══ Text block

EFSA’ final opinion on animal cloning

by Editor fleischwirtschaft.com
Monday, July 28, 2008

EFSA has published its final scientific opinion on the implications of animal cloning on food safety, animal health and welfare and the environment.

Some of the key conclusions of the European Food Safety Authority’s (EFSA) opinion include:

Uncertainties in the risk assessment arise due to the limited number of studies available, the small sample sizes investigated and, in general, the absence of a uniform approach that would allow all the issues relevant to this opinion to be more satisfactorily addressed. Only pigs and cattle are addressed in this opinion: the two species of animals where adequate data were available.

The health and welfare of a significant proportion of clones, mainly within the juvenile period for cattle and perinatal period for pigs, have been found to be adversely affected, often severely and with a fatal outcome.

Somatic Cell Nucleus Transfer (the most common technique used to clone animals) has resulted in the production of healthy cattle and pig clones, and healthy offspring, that are similar to their conventional counterparts based on parameters such as physiological characteristics, demeanour and clinical status.

════
══ Dataset extract

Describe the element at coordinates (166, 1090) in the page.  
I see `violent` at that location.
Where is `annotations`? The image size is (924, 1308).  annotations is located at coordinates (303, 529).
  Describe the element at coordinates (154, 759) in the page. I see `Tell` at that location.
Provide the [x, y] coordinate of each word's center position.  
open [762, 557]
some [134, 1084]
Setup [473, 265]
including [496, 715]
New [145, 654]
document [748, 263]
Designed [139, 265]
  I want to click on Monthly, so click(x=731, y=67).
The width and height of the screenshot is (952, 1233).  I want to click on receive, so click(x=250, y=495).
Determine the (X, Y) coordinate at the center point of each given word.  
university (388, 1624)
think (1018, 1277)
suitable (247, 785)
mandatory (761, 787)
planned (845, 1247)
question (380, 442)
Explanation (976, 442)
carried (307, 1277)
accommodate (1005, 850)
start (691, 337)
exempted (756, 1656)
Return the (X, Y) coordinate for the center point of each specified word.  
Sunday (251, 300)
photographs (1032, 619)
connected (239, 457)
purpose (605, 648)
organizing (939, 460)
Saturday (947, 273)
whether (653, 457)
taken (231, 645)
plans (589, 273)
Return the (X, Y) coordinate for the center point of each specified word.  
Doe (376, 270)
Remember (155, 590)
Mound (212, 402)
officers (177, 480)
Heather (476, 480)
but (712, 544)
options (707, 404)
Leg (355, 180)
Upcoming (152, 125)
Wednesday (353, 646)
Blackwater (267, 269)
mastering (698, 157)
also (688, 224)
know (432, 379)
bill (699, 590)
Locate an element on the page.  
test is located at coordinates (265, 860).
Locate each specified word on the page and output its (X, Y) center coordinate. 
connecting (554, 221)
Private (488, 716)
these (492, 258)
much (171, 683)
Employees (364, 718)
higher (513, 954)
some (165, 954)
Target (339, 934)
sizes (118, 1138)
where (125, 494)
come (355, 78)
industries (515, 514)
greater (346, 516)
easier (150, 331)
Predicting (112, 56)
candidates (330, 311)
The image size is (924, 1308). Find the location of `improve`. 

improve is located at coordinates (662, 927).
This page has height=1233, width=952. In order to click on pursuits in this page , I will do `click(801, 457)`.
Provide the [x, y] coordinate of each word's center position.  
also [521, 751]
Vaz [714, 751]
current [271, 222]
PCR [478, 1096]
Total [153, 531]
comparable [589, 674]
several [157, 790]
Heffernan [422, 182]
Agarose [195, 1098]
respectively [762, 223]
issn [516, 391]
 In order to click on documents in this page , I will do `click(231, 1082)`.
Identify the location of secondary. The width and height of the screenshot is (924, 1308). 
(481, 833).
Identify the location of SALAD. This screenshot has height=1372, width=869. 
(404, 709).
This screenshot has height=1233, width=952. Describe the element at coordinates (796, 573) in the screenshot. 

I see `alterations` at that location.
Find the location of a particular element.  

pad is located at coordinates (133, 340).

════

#### What you have to do:
Rewrite the part of the article on EFSA's cloning opinion that begins at the words "by Editor fleischwirtschaft.com" and stops after "data were available.", changing "studies" to "trials".

#### Output of the task:
by Editor fleischwirtschaft.com
Monday, July 28, 2008

EFSA has published its final scientific opinion on the implications of animal cloning on food safety, animal health and welfare and the environment.

Some of the key conclusions of the European Food Safety Authority’s (EFSA) opinion include:

Uncertainties in the risk assessment arise due to the limited number of trials available, the small sample sizes investigated and, in general, the absence of a uniform approach that would allow all the issues relevant to this opinion to be more satisfactorily addressed. Only pigs and cattle are addressed in this opinion: the two species of animals where adequate data were available.